Something we just published at work. Thought you guys might like it.
http://earthobservatory.nasa.gov/NightLights/
Something we just published at work. Thought you guys might like it.
http://earthobservatory.nasa.gov/NightLights/
I've opened a beer, so I guess my 14 hour work day is almost over. Getting lots of traffic is great for the site, but hell on the web developer (me).
LOL. My three choices for college studies. IT, Mechanical Engineering, Law Enforcement. I'm glad I picked law enforcement. I'd never survive in front of a screen. I'm checking out the full site now. I love sparklies.
I'll join you with a beer. Do the astronauts get space beer?
How were these pictures made? Is it just art work or is there something more technical in those floaty things in space?
N Sperlo wrote: How were these pictures made? Is it just art work or is there something more technical in those floaty things in space?

▶ **TASKS TO PERFORM**:
• 1. Answer these questions about the forum thread:
(a) What web address was shared?
(b) How many hours long was the web developer's work day?
(c) Which three college studies did one reply list as choices?
• 2. Copy everything in the forum thread from "LOL. My three" down to "I love sparklies.".
This data has no connection to the forum thread.

▶ **Pixel coordinate grounding data**:
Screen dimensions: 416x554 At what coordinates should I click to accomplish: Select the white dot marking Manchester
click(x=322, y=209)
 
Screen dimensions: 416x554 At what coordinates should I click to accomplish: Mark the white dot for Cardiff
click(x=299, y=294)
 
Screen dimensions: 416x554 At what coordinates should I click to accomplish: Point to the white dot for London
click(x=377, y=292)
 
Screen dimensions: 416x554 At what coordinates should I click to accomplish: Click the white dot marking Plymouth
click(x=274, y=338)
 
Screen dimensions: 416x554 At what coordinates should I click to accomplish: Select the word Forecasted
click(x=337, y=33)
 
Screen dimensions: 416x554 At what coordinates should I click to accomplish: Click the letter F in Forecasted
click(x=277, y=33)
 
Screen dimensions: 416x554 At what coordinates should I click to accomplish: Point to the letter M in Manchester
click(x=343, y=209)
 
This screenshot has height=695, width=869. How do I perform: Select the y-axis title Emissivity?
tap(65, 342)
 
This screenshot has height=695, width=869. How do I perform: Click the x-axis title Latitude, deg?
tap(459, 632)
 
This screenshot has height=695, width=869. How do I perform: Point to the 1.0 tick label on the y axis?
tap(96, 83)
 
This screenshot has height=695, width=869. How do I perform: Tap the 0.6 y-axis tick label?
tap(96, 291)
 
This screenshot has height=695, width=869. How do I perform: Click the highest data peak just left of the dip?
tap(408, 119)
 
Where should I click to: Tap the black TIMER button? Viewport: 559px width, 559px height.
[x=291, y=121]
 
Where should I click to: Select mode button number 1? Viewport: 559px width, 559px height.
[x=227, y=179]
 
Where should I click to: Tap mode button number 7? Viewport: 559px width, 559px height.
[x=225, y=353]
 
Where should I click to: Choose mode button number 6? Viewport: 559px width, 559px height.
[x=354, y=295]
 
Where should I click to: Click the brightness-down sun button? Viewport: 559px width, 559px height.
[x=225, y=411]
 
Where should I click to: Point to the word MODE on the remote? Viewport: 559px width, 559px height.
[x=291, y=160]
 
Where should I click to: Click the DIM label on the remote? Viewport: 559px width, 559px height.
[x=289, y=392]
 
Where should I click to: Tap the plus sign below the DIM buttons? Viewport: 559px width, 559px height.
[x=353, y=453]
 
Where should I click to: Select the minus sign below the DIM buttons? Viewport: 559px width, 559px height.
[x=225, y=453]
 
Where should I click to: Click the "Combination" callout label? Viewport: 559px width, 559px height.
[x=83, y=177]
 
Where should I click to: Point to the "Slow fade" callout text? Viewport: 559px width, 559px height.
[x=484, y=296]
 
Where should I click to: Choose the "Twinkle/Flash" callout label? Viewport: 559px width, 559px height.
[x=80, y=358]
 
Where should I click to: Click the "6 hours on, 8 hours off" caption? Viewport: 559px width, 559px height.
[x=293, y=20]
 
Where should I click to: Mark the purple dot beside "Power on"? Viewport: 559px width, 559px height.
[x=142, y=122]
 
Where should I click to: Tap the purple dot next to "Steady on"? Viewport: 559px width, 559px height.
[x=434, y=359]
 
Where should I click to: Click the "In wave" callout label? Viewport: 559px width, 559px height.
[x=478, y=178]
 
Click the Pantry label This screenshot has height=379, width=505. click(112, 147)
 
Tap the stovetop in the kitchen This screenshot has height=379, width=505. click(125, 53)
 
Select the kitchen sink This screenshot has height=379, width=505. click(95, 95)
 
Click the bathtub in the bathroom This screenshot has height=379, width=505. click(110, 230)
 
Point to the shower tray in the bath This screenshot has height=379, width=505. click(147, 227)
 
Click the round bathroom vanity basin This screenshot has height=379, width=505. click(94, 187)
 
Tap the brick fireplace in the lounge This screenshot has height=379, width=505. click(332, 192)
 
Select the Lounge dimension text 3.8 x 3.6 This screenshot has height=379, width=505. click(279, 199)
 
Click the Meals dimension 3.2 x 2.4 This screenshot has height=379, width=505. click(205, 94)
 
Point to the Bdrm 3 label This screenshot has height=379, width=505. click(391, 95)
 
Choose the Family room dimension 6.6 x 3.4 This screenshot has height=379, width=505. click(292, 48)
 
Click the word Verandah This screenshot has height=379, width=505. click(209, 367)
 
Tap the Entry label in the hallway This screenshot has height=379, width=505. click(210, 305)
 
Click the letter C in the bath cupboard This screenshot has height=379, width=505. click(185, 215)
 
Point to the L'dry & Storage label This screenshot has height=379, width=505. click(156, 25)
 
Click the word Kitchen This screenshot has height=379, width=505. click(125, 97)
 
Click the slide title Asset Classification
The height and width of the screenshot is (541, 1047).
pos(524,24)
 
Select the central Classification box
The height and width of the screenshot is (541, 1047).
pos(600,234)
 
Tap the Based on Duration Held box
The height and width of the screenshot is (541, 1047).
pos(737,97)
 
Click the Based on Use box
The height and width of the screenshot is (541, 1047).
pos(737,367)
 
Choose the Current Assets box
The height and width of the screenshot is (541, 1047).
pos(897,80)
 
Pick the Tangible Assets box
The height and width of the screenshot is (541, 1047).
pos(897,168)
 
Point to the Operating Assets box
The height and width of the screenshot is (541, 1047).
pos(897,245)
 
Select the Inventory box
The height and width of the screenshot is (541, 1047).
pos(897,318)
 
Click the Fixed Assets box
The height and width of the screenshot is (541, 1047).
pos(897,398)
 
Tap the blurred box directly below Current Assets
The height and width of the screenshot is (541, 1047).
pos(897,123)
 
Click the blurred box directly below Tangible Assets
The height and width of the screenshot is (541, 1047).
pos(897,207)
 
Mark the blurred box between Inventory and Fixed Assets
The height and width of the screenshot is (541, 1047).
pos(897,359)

▶ **ANSWER SET**:
• 1.
(a) http://earthobservatory.nasa.gov/NightLights/
(b) 14 hours
(c) IT, Mechanical Engineering, and Law Enforcement

• 2.
LOL. My three choices for college studies. IT, Mechanical Engineering, Law Enforcement. I'm glad I picked law enforcement. I'd never survive in front of a screen. I'm checking out the full site now. I love sparklies.